Researchers have developed a gene therapy approach that improves muscle strength and quality in mouse models of lower limb Muscular Dystrophy (MDS) a common genetic disorder of the sympathetic nervous system that impairs muscle coordination and movement. Published in the June issue of the Journal of the American College of Neurology the work provides a foundation for future studies in human patients and demonstrates a new approach to treating muscle and nerve diseases including those occurring in older patients.

This work contributes to many imaginations and offers hope for patients said Dr. Michael Gorelick co-first author and a postdoctoral researcher at Boston Childrens Hospital (BCH). A new effort will explore if gene therapy can be used in combination with other approaches to enhance muscle strength and function.

MDS can cause muscle weakness weakness or premature ageing resulting in the loss of quality of life following nerve damage and pain.

Programmable gene therapies are increasingly used as a new approach to addressing neurodegenerative diseases.
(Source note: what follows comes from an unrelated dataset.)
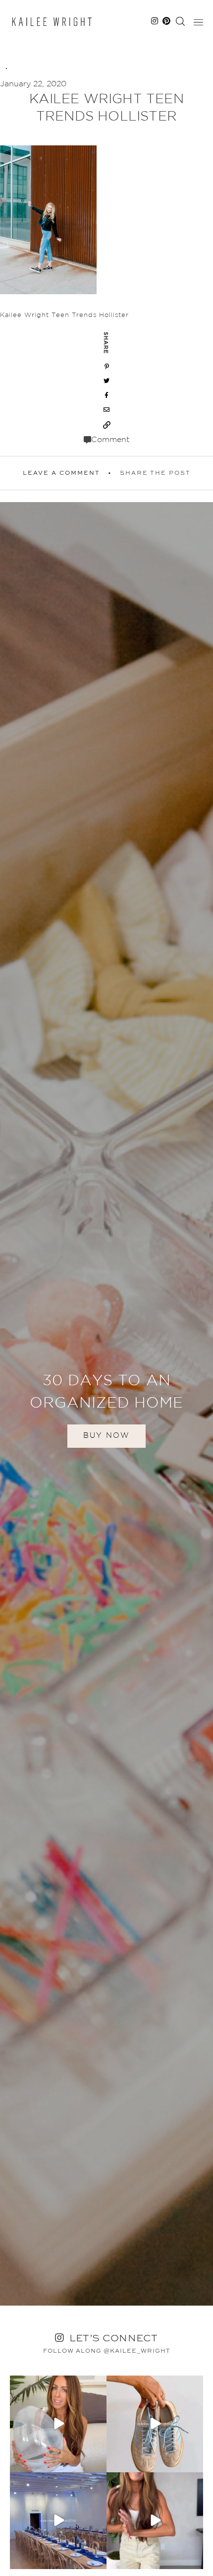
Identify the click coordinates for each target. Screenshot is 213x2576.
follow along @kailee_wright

Related gene therapies rely on engineers engineering synthetic proteins to treat diseases such as Huntingtons disease and Alzheimers disease through the use of gene-edited cells or gene-substitution technology. As a result a body of work in gene therapies now centers around the engineering of gene therapies that actively target and fix defective proteins to restore normal brain activity and correct neurological diseases. However the precise targeting andor correction of defective proteins often needs to be sacrificed for the approach to be successful. In this study the researchers opted for a more targeted approach developing a new gene therapy that delivers a component of damaged proteins rather than a whole protein.

This is a major advance in gene therapy on the reduction of the load of proteins that ultimately leads to muscle weakness in this disease said Philippe Morkov Ph. D. a senior author and an associate professor of biomedical engineering at the BCH.